Iranian MP Accuses G5+1 of Toeing Line of Zionists
TEHRAN (Tasnim) – A senior Iranian lawmaker emphasized that the country will stand firm on its right to enrich uranium inside the country in talks with the G5+1, which he said is under the influence of the Zionists.
“One of the fundamental problems of the G5+1 is that it has come under the influence of the Zionists, a fact that hinders success of the talks," Seyed Hossein Naqavi Hosseini told the Tasnim News Agency on Thursday.
Naqavi Hosseini further described Iran’s right to uranium enrichment as a red line for the Islamic Republic, saying that Tehran would in no way retreat from its inalienable rights.
These comments echo yesterday's remarks by Supreme Leader of the Islamic Revolution Ayatollah Seyed Ali Khamenei that Iran would not back down an iota from its rights, including its nuclear rights, and would never give in to pressure.
The Leader also criticized the French officials who spoke out against a draft deal floated at the last round of Geneva talks, saying they not only succumbed to the United States but also knelt before the Israeli regime.
Senior diplomats representing Iran and the Group 5+1 (the five permanent UN Security Council members plus Germany) started a fresh round of negotiations over Tehran’s nuclear program in the Swiss city of Geneva on Wednesday.
Earlier on Tuesday, Iranian Foreign Minister Mohammad Javad Zarif had expressed optimism about the fresh round of talks, saying, “I think there is every possibility for success of these talks, provided that the two sides engage in these discussions with good faith and with the political will to resolve the problem.”
While almost all diplomats involved in the talks are optimistic about reaching a deal on Iran's nuclear program, Israel has been playing the party pooper, making its best to prevent the G5+1 from reaching an agreement with Iran.
Israeli Prime Minister Benjamin Netanyahu has waged a public lobbying effort against the draft deal, saying Iran got the deal of the century without giving anything in return.
Israeli Prime Minister Benjamin Netanyahu flew to Russia on Wednesday to appeal for tougher conditions in any possible deal with Iran after failing to convince the United States that the world powers are pursuing a bad deal.
This efforts come as Israel is believed to have up to 400 nuclear warheads and bombs and has been the only impediment in realizing the idea of a nuclear-weapons-free Middle East.
Earlier this month, Iranian President Hassan Rouhani also said the Islamic Republic has a number of red lines, among which are the nation’s nuclear rights, including uranium enrichment inside the country.
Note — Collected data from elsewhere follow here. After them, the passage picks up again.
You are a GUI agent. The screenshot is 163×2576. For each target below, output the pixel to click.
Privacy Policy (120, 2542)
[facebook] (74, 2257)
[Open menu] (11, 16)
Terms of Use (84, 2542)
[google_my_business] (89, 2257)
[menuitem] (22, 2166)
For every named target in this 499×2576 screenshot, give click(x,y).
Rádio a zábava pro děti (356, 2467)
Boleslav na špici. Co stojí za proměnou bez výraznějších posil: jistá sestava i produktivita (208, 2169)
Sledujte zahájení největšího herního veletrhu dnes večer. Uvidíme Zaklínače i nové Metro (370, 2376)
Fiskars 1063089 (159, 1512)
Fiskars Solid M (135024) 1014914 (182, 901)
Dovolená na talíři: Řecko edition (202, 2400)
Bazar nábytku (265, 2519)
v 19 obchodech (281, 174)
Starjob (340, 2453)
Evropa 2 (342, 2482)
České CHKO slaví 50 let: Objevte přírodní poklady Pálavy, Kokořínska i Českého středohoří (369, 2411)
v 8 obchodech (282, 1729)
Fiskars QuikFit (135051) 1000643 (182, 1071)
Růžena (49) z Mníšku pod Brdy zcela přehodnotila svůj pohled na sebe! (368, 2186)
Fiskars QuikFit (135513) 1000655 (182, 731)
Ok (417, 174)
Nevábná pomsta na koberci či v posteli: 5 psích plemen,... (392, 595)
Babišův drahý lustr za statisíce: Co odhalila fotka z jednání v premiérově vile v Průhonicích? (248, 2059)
And Foreign Minister Mohammad Javad Zarif has said Tehran expects the six major world powers to “respect” its right to enrich uranium based on the regulations of the Non-Proliferation Treaty (NPT).
“Iran enrichment right has no need to be recognized because it is an indivisible right based on the NPT. What we expect is respect for the components of Iran's right,” Zarif said on Sunday.
The top Iranian diplomat stressed that enrichment is a “non-negotiable” right and urged all countries to respect it.
Iran says as a signatory to the NPT, it is entitled to use nuclear energy for peaceful purposes. Article 4 of the treaty guarantees countries the right to develop the use of nuclear energy for peaceful purposes.
This article stipulates that nothing in the NPT shall be interpreted as affecting the inalienable right of all signatories to the treaty to use nuclear energy for peaceful purposes.